Constitutional expert Professor Anne Twomey said the affair was "astonishing" and questioned if McKenzie or the government had breached the law.
"The Minister herself does not have the power to make these decisions in relation to these grants," she told the ABC.
Labor has accused McKenzie and the government of "outrageous" behaviour and "pork-barrelling on an industrial scale", claiming they used the money as an election sweetener in marginal seats. Of the 10 electorates that were awarded the most funding, nine were ones the Coalition wanted to win, or were considered marginal.
However the minister rejected those claims, claiming her decisions delivered more money to Labor electorates.
“In fact, my intervention actually increased the amount of projects being delivered to local sporting clubs in Labor party electorates,” she said.
What happened this week?
Reporting by The Guardian and the Sydney Morning Herald found several projects approved for funding had direct links to Coalition members -- including a clay shooting club McKenzie herself was a member of, which received $36,000.
The Guardian reported other successful applications came from a tennis club of which treasurer Josh Frydenberg is a member, an Aussie Rules football club linked to indigenous affairs minister Ken Wyatt, and a netball and football club linked to senator Sarah Henderson.
Federal attorney-general Christian Porter -- whose own electorate was awarded $926,000 under the program -- has been asked by the Prime Minister Scott Morrison to "review" the recommendations of the auditor-general report.
Morrison claimed the government took the report "very seriously" but backed the program and McKenzie, rebuffing suggestions she should resign.
Porter told SBS he would be looking into "the legal basis for ministerial involvement in the relevant process" as raised in the report.
What has the reaction been?
Labor wants McKenzie sacked as a minister.
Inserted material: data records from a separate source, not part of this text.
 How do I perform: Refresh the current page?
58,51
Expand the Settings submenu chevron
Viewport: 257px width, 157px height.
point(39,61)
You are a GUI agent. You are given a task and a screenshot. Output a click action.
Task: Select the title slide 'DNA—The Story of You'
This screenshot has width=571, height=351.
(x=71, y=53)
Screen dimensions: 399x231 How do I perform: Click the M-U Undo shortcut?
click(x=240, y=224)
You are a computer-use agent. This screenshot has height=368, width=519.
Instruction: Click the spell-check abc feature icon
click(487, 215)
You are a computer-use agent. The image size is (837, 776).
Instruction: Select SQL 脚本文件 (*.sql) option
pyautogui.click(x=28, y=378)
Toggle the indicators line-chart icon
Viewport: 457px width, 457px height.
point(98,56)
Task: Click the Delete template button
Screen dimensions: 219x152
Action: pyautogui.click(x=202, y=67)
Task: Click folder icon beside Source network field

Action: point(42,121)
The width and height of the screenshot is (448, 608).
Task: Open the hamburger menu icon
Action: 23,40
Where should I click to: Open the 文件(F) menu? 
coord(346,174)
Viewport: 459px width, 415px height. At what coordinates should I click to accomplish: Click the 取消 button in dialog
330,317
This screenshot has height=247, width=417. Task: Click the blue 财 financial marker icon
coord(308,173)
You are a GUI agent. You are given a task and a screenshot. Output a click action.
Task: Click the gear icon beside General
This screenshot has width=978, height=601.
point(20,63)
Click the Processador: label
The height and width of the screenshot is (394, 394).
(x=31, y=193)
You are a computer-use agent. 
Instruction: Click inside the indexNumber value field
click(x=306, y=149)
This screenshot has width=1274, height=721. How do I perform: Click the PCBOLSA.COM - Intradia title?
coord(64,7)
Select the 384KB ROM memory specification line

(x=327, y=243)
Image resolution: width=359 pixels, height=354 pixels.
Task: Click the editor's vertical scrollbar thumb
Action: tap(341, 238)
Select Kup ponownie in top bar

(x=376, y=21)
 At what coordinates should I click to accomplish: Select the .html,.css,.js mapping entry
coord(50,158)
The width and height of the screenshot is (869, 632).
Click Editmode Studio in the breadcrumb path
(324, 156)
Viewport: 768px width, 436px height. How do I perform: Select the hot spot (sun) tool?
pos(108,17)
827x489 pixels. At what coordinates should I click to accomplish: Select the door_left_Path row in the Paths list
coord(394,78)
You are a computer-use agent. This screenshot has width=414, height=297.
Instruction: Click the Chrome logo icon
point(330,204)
Opposition leader Anthony Albanese, commenting on the shooting club funding revealed by the SMH, reckoned it was a "rort".
Frydenberg and other senior government ministers are holding firm, with the treasurer repeating that "all the projects were eligible under this program" in claiming no rules were broken.
McKenzie's Nationals party mate, David Littleproud, also moved to defend her.
"Before we jump to conclusions, we need to be fair. We live in a fair country. We need to work through this in a calm, methodical way and get the facts out," he said this week.
What happens next?
McKenzie remains under intense pressure from critics, while Porter's review is yet to commence.
The PM said he is standing by the minister.